# [Stated task]
Copy out every one of the following rows word for word, with nothing changed.

# [Source records]

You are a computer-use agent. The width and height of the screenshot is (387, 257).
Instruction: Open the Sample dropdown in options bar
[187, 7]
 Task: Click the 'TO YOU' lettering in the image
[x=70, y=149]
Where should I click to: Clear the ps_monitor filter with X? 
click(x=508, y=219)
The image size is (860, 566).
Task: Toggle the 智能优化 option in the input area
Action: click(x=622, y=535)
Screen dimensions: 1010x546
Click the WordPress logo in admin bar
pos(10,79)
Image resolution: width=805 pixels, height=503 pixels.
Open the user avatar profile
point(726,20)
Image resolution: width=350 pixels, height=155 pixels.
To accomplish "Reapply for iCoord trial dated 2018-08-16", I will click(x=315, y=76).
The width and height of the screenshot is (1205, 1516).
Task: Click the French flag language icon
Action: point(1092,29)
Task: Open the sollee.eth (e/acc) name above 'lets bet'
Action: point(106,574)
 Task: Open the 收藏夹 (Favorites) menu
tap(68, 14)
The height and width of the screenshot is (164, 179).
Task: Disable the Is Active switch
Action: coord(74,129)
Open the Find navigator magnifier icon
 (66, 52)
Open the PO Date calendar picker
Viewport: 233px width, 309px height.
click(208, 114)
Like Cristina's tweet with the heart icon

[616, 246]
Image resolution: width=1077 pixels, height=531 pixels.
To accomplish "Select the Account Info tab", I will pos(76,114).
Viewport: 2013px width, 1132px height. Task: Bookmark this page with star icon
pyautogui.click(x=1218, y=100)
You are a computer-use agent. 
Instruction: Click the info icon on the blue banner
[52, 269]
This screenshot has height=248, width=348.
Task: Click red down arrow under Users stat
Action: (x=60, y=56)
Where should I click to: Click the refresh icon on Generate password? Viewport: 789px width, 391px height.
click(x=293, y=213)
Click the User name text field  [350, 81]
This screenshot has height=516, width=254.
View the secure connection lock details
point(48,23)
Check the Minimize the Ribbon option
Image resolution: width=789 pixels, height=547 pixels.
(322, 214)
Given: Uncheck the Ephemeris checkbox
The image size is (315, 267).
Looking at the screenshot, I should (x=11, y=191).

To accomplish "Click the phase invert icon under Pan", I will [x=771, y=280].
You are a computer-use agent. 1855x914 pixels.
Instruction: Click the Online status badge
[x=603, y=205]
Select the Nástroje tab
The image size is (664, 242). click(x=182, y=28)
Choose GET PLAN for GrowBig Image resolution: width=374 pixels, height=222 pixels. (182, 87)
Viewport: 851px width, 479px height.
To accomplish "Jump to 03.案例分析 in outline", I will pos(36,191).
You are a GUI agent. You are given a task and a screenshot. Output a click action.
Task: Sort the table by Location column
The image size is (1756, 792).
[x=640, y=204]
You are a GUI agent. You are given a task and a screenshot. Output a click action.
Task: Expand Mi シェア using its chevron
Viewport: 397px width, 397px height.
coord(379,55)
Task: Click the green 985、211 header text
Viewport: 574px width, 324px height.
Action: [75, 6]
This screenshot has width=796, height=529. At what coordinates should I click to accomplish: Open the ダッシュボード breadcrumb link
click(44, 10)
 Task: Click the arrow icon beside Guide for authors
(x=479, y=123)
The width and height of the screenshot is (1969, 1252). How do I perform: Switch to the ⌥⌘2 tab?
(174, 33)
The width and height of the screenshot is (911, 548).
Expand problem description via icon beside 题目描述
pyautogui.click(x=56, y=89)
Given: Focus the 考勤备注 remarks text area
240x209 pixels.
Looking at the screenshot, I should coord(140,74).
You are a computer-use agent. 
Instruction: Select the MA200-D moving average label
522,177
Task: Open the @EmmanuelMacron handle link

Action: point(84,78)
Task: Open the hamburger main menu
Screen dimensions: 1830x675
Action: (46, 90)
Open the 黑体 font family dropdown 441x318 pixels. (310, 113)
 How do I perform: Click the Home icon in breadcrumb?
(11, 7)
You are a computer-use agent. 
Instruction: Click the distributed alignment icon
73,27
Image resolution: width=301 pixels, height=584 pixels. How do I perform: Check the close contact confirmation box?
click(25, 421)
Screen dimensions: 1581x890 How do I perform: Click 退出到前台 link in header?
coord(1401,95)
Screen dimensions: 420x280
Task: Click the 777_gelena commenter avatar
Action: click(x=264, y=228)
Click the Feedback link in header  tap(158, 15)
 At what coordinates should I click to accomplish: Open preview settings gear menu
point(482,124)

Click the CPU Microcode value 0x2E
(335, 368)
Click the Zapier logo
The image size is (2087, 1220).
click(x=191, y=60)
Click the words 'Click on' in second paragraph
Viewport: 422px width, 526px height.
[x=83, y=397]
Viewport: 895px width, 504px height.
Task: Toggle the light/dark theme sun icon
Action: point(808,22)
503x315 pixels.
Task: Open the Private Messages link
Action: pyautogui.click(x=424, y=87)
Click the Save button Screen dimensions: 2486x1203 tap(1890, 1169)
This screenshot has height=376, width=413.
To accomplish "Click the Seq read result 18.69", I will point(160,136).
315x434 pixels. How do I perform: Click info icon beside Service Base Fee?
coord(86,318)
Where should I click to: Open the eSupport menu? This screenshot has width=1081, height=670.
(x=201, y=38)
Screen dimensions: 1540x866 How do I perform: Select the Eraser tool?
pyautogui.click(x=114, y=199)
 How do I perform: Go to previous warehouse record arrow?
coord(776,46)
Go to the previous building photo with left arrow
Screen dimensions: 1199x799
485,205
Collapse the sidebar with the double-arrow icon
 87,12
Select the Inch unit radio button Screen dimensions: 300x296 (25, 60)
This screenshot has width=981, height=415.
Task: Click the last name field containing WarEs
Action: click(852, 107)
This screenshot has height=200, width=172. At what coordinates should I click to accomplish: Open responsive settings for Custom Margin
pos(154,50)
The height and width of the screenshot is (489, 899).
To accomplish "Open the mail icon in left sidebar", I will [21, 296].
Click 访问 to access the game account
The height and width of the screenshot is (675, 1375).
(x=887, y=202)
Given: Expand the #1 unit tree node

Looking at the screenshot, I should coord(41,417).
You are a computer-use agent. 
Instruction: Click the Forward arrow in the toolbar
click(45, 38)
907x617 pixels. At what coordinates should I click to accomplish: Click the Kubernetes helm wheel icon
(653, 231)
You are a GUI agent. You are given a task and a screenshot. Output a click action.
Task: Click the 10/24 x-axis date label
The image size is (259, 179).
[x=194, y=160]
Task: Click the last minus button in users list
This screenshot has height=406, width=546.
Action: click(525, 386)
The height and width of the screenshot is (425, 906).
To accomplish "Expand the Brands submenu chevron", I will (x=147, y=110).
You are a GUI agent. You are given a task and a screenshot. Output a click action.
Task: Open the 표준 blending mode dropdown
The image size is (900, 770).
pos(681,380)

# [Completed task]
You are a computer-use agent. The width and height of the screenshot is (387, 257).
Instruction: Open the Sample dropdown in options bar
[187, 7]
 Task: Click the 'TO YOU' lettering in the image
[x=70, y=149]
Where should I click to: Clear the ps_monitor filter with X? 
click(x=508, y=219)
The image size is (860, 566).
Task: Toggle the 智能优化 option in the input area
Action: click(x=622, y=535)
Screen dimensions: 1010x546
Click the WordPress logo in admin bar
pos(10,79)
Image resolution: width=805 pixels, height=503 pixels.
Open the user avatar profile
point(726,20)
Image resolution: width=350 pixels, height=155 pixels.
To accomplish "Reapply for iCoord trial dated 2018-08-16", I will click(x=315, y=76).
The width and height of the screenshot is (1205, 1516).
Task: Click the French flag language icon
Action: point(1092,29)
Task: Open the sollee.eth (e/acc) name above 'lets bet'
Action: point(106,574)
 Task: Open the 收藏夹 (Favorites) menu
tap(68, 14)
The height and width of the screenshot is (164, 179).
Task: Disable the Is Active switch
Action: coord(74,129)
Open the Find navigator magnifier icon
 (66, 52)
Open the PO Date calendar picker
Viewport: 233px width, 309px height.
click(208, 114)
Like Cristina's tweet with the heart icon

[616, 246]
Image resolution: width=1077 pixels, height=531 pixels.
To accomplish "Select the Account Info tab", I will pos(76,114).
Viewport: 2013px width, 1132px height. Task: Bookmark this page with star icon
pyautogui.click(x=1218, y=100)
You are a computer-use agent. 
Instruction: Click the info icon on the blue banner
[52, 269]
This screenshot has height=248, width=348.
Task: Click red down arrow under Users stat
Action: (x=60, y=56)
Where should I click to: Click the refresh icon on Generate password? Viewport: 789px width, 391px height.
click(x=293, y=213)
Click the User name text field  [350, 81]
This screenshot has height=516, width=254.
View the secure connection lock details
point(48,23)
Check the Minimize the Ribbon option
Image resolution: width=789 pixels, height=547 pixels.
(322, 214)
Given: Uncheck the Ephemeris checkbox
The image size is (315, 267).
Looking at the screenshot, I should (x=11, y=191).

To accomplish "Click the phase invert icon under Pan", I will [x=771, y=280].
You are a computer-use agent. 1855x914 pixels.
Instruction: Click the Online status badge
[x=603, y=205]
Select the Nástroje tab
The image size is (664, 242). click(x=182, y=28)
Choose GET PLAN for GrowBig Image resolution: width=374 pixels, height=222 pixels. (182, 87)
Viewport: 851px width, 479px height.
To accomplish "Jump to 03.案例分析 in outline", I will pos(36,191).
You are a GUI agent. You are given a task and a screenshot. Output a click action.
Task: Sort the table by Location column
The image size is (1756, 792).
[x=640, y=204]
You are a GUI agent. You are given a task and a screenshot. Output a click action.
Task: Expand Mi シェア using its chevron
Viewport: 397px width, 397px height.
coord(379,55)
Task: Click the green 985、211 header text
Viewport: 574px width, 324px height.
Action: [75, 6]
This screenshot has width=796, height=529. At what coordinates should I click to accomplish: Open the ダッシュボード breadcrumb link
click(44, 10)
 Task: Click the arrow icon beside Guide for authors
(x=479, y=123)
The width and height of the screenshot is (1969, 1252). How do I perform: Switch to the ⌥⌘2 tab?
(174, 33)
The width and height of the screenshot is (911, 548).
Expand problem description via icon beside 题目描述
pyautogui.click(x=56, y=89)
Given: Focus the 考勤备注 remarks text area
240x209 pixels.
Looking at the screenshot, I should coord(140,74).
You are a computer-use agent. 
Instruction: Select the MA200-D moving average label
522,177
Task: Open the @EmmanuelMacron handle link

Action: point(84,78)
Task: Open the hamburger main menu
Screen dimensions: 1830x675
Action: (46, 90)
Open the 黑体 font family dropdown 441x318 pixels. (310, 113)
 How do I perform: Click the Home icon in breadcrumb?
(11, 7)
You are a computer-use agent. 
Instruction: Click the distributed alignment icon
73,27
Image resolution: width=301 pixels, height=584 pixels. How do I perform: Check the close contact confirmation box?
click(25, 421)
Screen dimensions: 1581x890 How do I perform: Click 退出到前台 link in header?
coord(1401,95)
Screen dimensions: 420x280
Task: Click the 777_gelena commenter avatar
Action: click(x=264, y=228)
Click the Feedback link in header  tap(158, 15)
 At what coordinates should I click to accomplish: Open preview settings gear menu
point(482,124)

Click the CPU Microcode value 0x2E
(335, 368)
Click the Zapier logo
The image size is (2087, 1220).
click(x=191, y=60)
Click the words 'Click on' in second paragraph
Viewport: 422px width, 526px height.
[x=83, y=397]
Viewport: 895px width, 504px height.
Task: Toggle the light/dark theme sun icon
Action: point(808,22)
503x315 pixels.
Task: Open the Private Messages link
Action: pyautogui.click(x=424, y=87)
Click the Save button Screen dimensions: 2486x1203 tap(1890, 1169)
This screenshot has height=376, width=413.
To accomplish "Click the Seq read result 18.69", I will point(160,136).
315x434 pixels. How do I perform: Click info icon beside Service Base Fee?
coord(86,318)
Where should I click to: Open the eSupport menu? This screenshot has width=1081, height=670.
(x=201, y=38)
Screen dimensions: 1540x866 How do I perform: Select the Eraser tool?
pyautogui.click(x=114, y=199)
 How do I perform: Go to previous warehouse record arrow?
coord(776,46)
Go to the previous building photo with left arrow
Screen dimensions: 1199x799
485,205
Collapse the sidebar with the double-arrow icon
 87,12
Select the Inch unit radio button Screen dimensions: 300x296 (25, 60)
This screenshot has width=981, height=415.
Task: Click the last name field containing WarEs
Action: click(852, 107)
This screenshot has height=200, width=172. At what coordinates should I click to accomplish: Open responsive settings for Custom Margin
pos(154,50)
The height and width of the screenshot is (489, 899).
To accomplish "Open the mail icon in left sidebar", I will [21, 296].
Click 访问 to access the game account
The height and width of the screenshot is (675, 1375).
(x=887, y=202)
Given: Expand the #1 unit tree node

Looking at the screenshot, I should coord(41,417).
You are a computer-use agent. 
Instruction: Click the Forward arrow in the toolbar
click(45, 38)
907x617 pixels. At what coordinates should I click to accomplish: Click the Kubernetes helm wheel icon
(653, 231)
You are a GUI agent. You are given a task and a screenshot. Output a click action.
Task: Click the 10/24 x-axis date label
The image size is (259, 179).
[x=194, y=160]
Task: Click the last minus button in users list
This screenshot has height=406, width=546.
Action: click(525, 386)
The height and width of the screenshot is (425, 906).
To accomplish "Expand the Brands submenu chevron", I will (x=147, y=110).
You are a GUI agent. You are given a task and a screenshot. Output a click action.
Task: Open the 표준 blending mode dropdown
The image size is (900, 770).
pos(681,380)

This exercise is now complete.